Laser therapy has not been successful in the treatment of CMTC, possibly due to the presence of many large and deep capillaries and dilated veins. Pulsed-dye laser and long-pulsed-dye laser have not yet been evaluated in CMTC, but neither argon laser therapy nor YAG laser therapy has been helpful.

When ulcers develop secondary to the congenital disease, antibiotic treatment such as oxacillin and gentamicin administered for 10 days has been prescribed. In one study, the wound grew Escherichia coli while blood cultures were negative.

==Prognosis==
The prognosis is favorable in most patients with an isolated cutaneous abnormality. In the majority of cases, both the vivid red marking and the difference in circumference of the extremities regress spontaneously during the first year of life. It is theorized that this may be due to the normal maturation process, with thickening of the epidermis and dermis. Improvements for some patients can continue for up to 10 years, while in other cases, the marbled skin may persist for the patient's lifetime.

One study reported an improvement in lesions in 46% of patients within three years. If CMTC persists into adulthood, it can result in complaints due to paresthesia, increased sensitivity to cold and pain, and the formation of ulcers.

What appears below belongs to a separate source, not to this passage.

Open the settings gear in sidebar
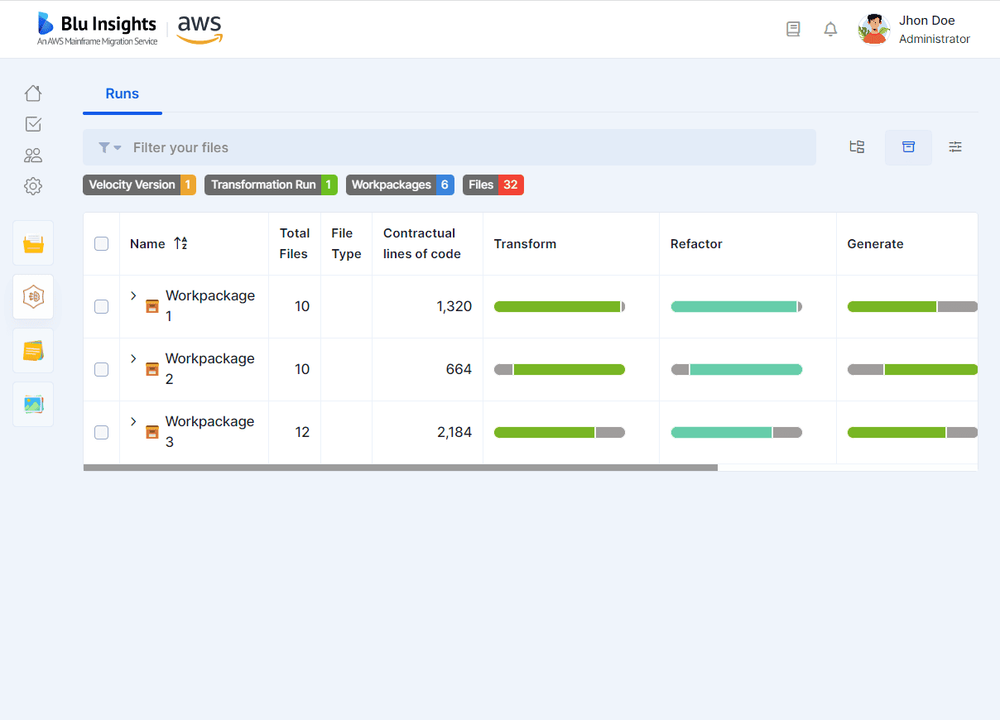The image size is (1000, 720). coord(32,186)
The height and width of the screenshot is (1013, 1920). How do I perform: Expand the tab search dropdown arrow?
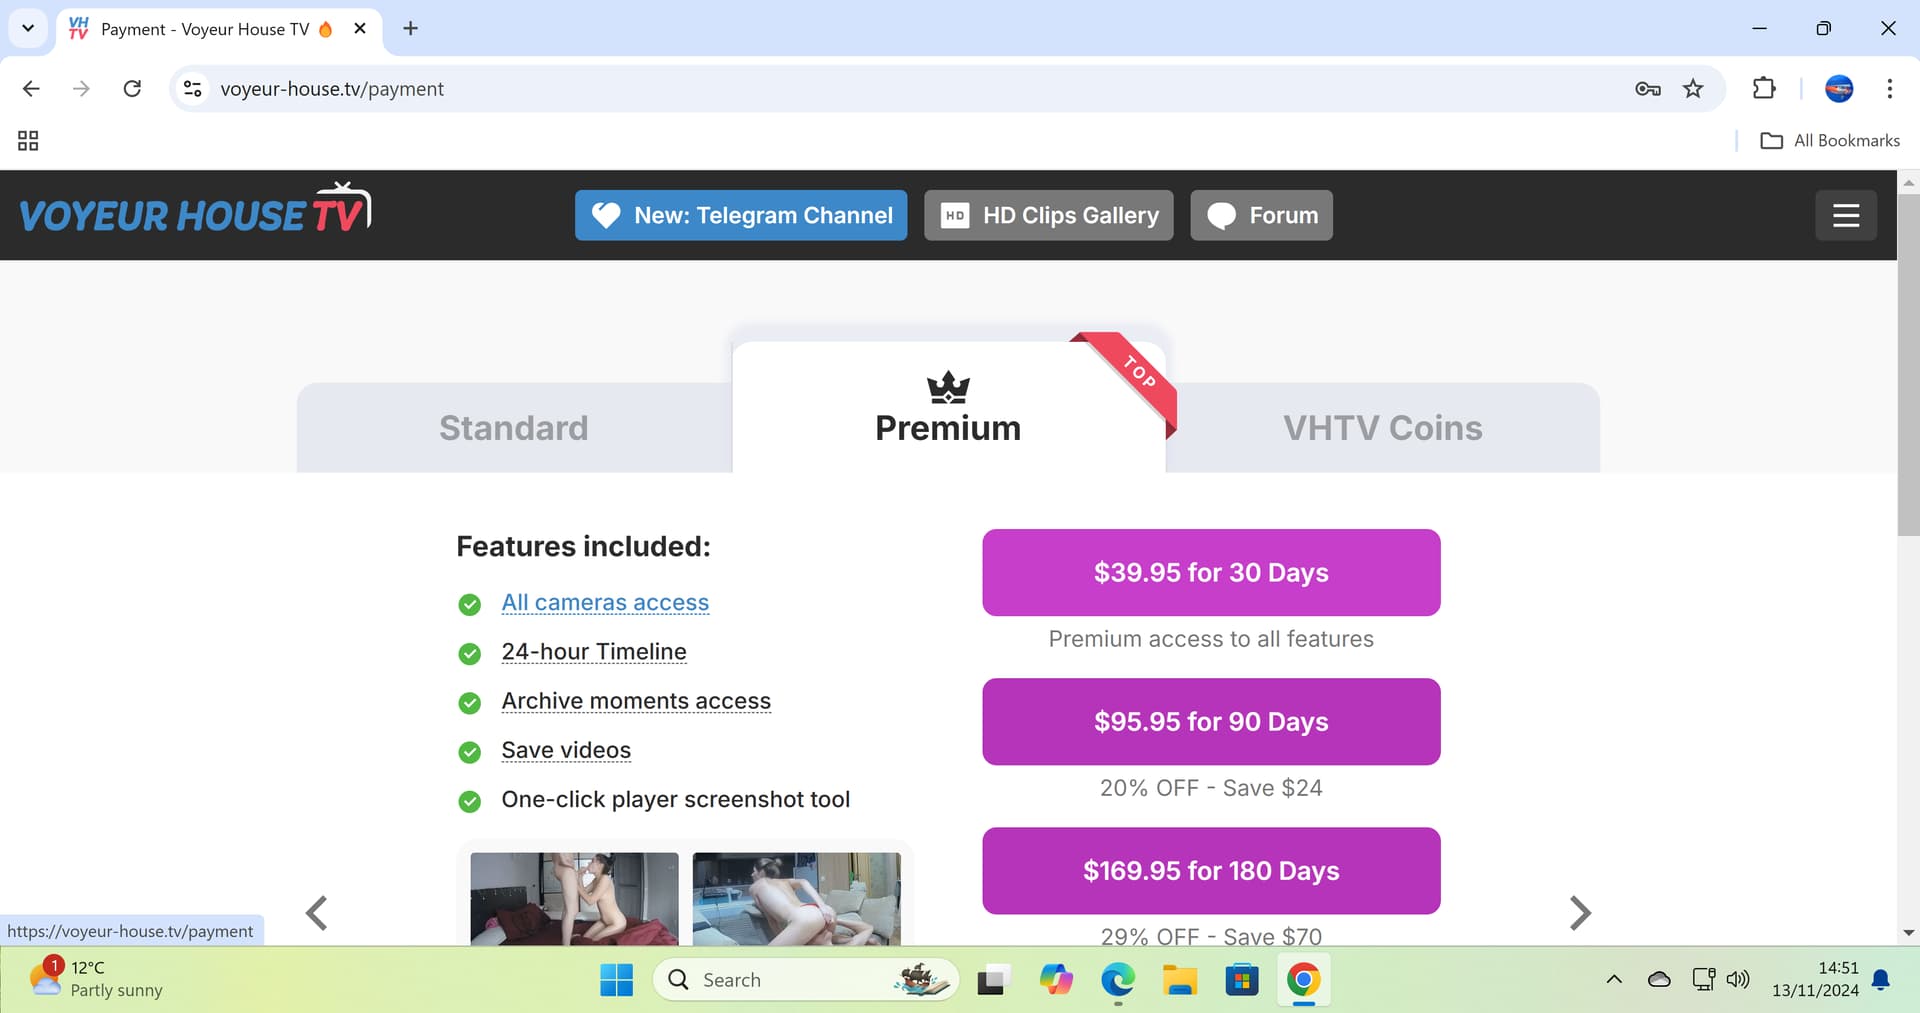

Few reports included long-term follow up of CMTC into adolescence and adulthood. While about 50% of patients seem to show definite improvement in the reticular vascular pattern, the exact incidence and cause of persistent cases are unknown.

==Epidemiology==
CMTC is observed at birth or shortly thereafter in 94% of patients. In other reports, however, patients did not develop skin lesions until three months or even two years after birth. Females are typically affected more often than males (64%).

==Eponym==
It is named for Dr. Cato van Lohuizen.